Far-reaching legislation introduced on February 14 to protect civilians from the deadly effects of cluster munitions deserves strong support, Human Rights Watch said today. The Cluster Munitions Civilian Protection Act, sponsored by Senators Dianne Feinstein and Patrick Leahy, would prohibit the use of cluster munitions in populated areas and prohibit the use and transfer of cluster munitions with submunitions that have a failure rate of 1 percent or more.

The bill was introduced a week before the launch of an international process to create a treaty banning cluster munitions that cause unacceptable humanitarian harm.

“This landmark legislation would put the US at the forefront of global efforts to eliminate weapons that have killed and maimed thousands of civilians,” said Steve Goose, director of the arms division at Human Rights Watch. “At the moment, the US is best known as one of the most prolific users, producers, exporters and stockpilers of the weapon.”

Cluster munitions, containing dozens or hundreds of small explosive submunitions, are typically dropped from aircraft or fired from artillery or rocket systems. They are particularly objectionable weapons because they pose a double danger to civilians: there is an immediate danger during attacks due to their inaccuracy and wide dispersal pattern, and a long-term danger after conflict, because so many duds are left lying around that, like landmines, can explode years later.

The US has a stockpile of millions of cluster munitions that contain between 720 million and 1 billion submunitions.

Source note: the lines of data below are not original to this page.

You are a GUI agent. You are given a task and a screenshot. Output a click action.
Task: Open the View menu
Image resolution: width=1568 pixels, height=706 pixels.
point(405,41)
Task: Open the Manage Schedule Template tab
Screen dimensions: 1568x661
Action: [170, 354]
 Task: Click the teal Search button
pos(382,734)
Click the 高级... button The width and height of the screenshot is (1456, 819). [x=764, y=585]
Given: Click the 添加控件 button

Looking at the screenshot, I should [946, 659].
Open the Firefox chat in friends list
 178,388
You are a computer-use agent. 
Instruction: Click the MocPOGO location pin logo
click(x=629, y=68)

Only around 30,000 of those submunitions have safety features that might bring the failure rate below 1 percent. The acknowledged failure rate for some of the others is more than 20 percent.

“The US has a staggering number of submunitions in its arsenal – perhaps 1 billion – that are highly unreliable and should never be used,” said Goose.

Under existing US policy, which was approved in 2001 and took effect in fiscal year 2005, all newly produced submunitions must have a failure rate of less than 1 percent. But there is no restriction on the use, sale or transfer of the existing stock of dangerous, outdated weapons.

“The US should have the same standard for its old submunitions as it does for its new ones,” said Goose. “The current double standard amounts to an unconscionable acceptance of excessive and avoidable civilian casualties.